* begin ITEMS *

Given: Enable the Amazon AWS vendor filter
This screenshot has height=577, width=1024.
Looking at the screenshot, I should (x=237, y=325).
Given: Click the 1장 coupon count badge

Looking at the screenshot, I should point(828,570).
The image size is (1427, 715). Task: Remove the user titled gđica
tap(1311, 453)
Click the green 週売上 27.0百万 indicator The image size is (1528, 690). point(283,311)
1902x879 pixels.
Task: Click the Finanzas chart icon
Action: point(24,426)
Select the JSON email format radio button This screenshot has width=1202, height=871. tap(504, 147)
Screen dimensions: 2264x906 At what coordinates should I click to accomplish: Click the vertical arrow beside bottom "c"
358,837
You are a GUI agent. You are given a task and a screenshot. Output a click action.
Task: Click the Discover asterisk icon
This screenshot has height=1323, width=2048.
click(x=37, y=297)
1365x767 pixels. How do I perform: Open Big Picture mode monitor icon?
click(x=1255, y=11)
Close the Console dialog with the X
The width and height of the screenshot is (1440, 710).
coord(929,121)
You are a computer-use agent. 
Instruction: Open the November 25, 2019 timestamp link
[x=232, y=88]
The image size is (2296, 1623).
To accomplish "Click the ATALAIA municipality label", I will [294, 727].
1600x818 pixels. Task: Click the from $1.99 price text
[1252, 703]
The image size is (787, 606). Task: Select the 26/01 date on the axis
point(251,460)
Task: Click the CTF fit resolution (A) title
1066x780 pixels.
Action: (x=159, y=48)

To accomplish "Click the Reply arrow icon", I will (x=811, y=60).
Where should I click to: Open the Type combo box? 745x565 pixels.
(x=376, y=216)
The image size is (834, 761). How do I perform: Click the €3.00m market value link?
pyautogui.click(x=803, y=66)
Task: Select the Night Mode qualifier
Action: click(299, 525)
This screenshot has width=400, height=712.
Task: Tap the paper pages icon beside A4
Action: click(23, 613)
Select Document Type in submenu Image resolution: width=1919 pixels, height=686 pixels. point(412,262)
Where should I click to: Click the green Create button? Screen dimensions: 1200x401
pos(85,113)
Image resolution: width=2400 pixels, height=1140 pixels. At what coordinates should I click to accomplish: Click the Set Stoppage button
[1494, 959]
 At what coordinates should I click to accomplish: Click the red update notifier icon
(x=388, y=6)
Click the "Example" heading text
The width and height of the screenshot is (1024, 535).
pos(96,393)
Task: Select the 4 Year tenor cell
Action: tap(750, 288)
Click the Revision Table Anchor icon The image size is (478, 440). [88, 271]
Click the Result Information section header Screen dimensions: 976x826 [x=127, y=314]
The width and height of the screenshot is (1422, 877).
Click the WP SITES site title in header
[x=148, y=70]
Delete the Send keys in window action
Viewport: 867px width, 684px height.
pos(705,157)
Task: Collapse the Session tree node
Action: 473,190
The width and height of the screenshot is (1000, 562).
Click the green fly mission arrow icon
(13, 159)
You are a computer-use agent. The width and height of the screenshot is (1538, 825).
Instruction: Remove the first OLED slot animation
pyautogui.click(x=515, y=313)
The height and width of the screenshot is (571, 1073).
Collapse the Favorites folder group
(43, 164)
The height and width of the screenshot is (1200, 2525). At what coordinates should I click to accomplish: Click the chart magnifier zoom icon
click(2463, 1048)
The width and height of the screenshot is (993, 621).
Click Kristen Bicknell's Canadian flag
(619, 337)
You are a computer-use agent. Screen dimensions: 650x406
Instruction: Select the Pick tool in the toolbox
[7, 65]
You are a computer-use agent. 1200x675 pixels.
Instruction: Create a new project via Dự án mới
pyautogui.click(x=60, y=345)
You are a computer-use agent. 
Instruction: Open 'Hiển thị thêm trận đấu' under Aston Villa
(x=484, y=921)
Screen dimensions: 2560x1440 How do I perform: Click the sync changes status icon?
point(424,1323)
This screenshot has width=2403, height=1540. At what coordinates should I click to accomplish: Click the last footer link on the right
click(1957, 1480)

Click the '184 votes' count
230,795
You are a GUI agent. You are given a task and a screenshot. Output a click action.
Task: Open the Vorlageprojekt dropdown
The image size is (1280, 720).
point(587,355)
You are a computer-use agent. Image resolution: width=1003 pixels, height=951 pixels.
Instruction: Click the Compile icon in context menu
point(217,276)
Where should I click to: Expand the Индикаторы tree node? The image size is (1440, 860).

* end ITEMS *

• TASK DESCRIPTION: Rewrite all the rows above, changing every "Screen dimensions" to "Screen size" and leaving everything else as it is.

• TASK SOLUTION:
Given: Enable the Amazon AWS vendor filter
This screenshot has height=577, width=1024.
Looking at the screenshot, I should (x=237, y=325).
Given: Click the 1장 coupon count badge

Looking at the screenshot, I should point(828,570).
The image size is (1427, 715). Task: Remove the user titled gđica
tap(1311, 453)
Click the green 週売上 27.0百万 indicator The image size is (1528, 690). point(283,311)
1902x879 pixels.
Task: Click the Finanzas chart icon
Action: point(24,426)
Select the JSON email format radio button This screenshot has width=1202, height=871. tap(504, 147)
Screen size: 2264x906 At what coordinates should I click to accomplish: Click the vertical arrow beside bottom "c"
358,837
You are a GUI agent. You are given a task and a screenshot. Output a click action.
Task: Click the Discover asterisk icon
This screenshot has height=1323, width=2048.
click(x=37, y=297)
1365x767 pixels. How do I perform: Open Big Picture mode monitor icon?
click(x=1255, y=11)
Close the Console dialog with the X
The width and height of the screenshot is (1440, 710).
coord(929,121)
You are a computer-use agent. 
Instruction: Open the November 25, 2019 timestamp link
[x=232, y=88]
The image size is (2296, 1623).
To accomplish "Click the ATALAIA municipality label", I will [294, 727].
1600x818 pixels. Task: Click the from $1.99 price text
[1252, 703]
The image size is (787, 606). Task: Select the 26/01 date on the axis
point(251,460)
Task: Click the CTF fit resolution (A) title
1066x780 pixels.
Action: (x=159, y=48)

To accomplish "Click the Reply arrow icon", I will (x=811, y=60).
Where should I click to: Open the Type combo box? 745x565 pixels.
(x=376, y=216)
The image size is (834, 761). How do I perform: Click the €3.00m market value link?
pyautogui.click(x=803, y=66)
Task: Select the Night Mode qualifier
Action: click(299, 525)
This screenshot has width=400, height=712.
Task: Tap the paper pages icon beside A4
Action: click(23, 613)
Select Document Type in submenu Image resolution: width=1919 pixels, height=686 pixels. point(412,262)
Where should I click to: Click the green Create button? Screen size: 1200x401
pos(85,113)
Image resolution: width=2400 pixels, height=1140 pixels. At what coordinates should I click to accomplish: Click the Set Stoppage button
[1494, 959]
 At what coordinates should I click to accomplish: Click the red update notifier icon
(x=388, y=6)
Click the "Example" heading text
The width and height of the screenshot is (1024, 535).
pos(96,393)
Task: Select the 4 Year tenor cell
Action: tap(750, 288)
Click the Revision Table Anchor icon The image size is (478, 440). [88, 271]
Click the Result Information section header Screen size: 976x826 [x=127, y=314]
The width and height of the screenshot is (1422, 877).
Click the WP SITES site title in header
[x=148, y=70]
Delete the Send keys in window action
Viewport: 867px width, 684px height.
pos(705,157)
Task: Collapse the Session tree node
Action: 473,190
The width and height of the screenshot is (1000, 562).
Click the green fly mission arrow icon
(13, 159)
You are a computer-use agent. The width and height of the screenshot is (1538, 825).
Instruction: Remove the first OLED slot animation
pyautogui.click(x=515, y=313)
The height and width of the screenshot is (571, 1073).
Collapse the Favorites folder group
(43, 164)
The height and width of the screenshot is (1200, 2525). At what coordinates should I click to accomplish: Click the chart magnifier zoom icon
click(2463, 1048)
The width and height of the screenshot is (993, 621).
Click Kristen Bicknell's Canadian flag
(619, 337)
You are a computer-use agent. Screen size: 650x406
Instruction: Select the Pick tool in the toolbox
[7, 65]
You are a computer-use agent. 1200x675 pixels.
Instruction: Create a new project via Dự án mới
pyautogui.click(x=60, y=345)
You are a computer-use agent. 
Instruction: Open 'Hiển thị thêm trận đấu' under Aston Villa
(x=484, y=921)
Screen size: 2560x1440 How do I perform: Click the sync changes status icon?
point(424,1323)
This screenshot has width=2403, height=1540. At what coordinates should I click to accomplish: Click the last footer link on the right
click(1957, 1480)

Click the '184 votes' count
230,795
You are a GUI agent. You are given a task and a screenshot. Output a click action.
Task: Open the Vorlageprojekt dropdown
The image size is (1280, 720).
point(587,355)
You are a computer-use agent. Image resolution: width=1003 pixels, height=951 pixels.
Instruction: Click the Compile icon in context menu
point(217,276)
Where should I click to: Expand the Индикаторы tree node? The image size is (1440, 860).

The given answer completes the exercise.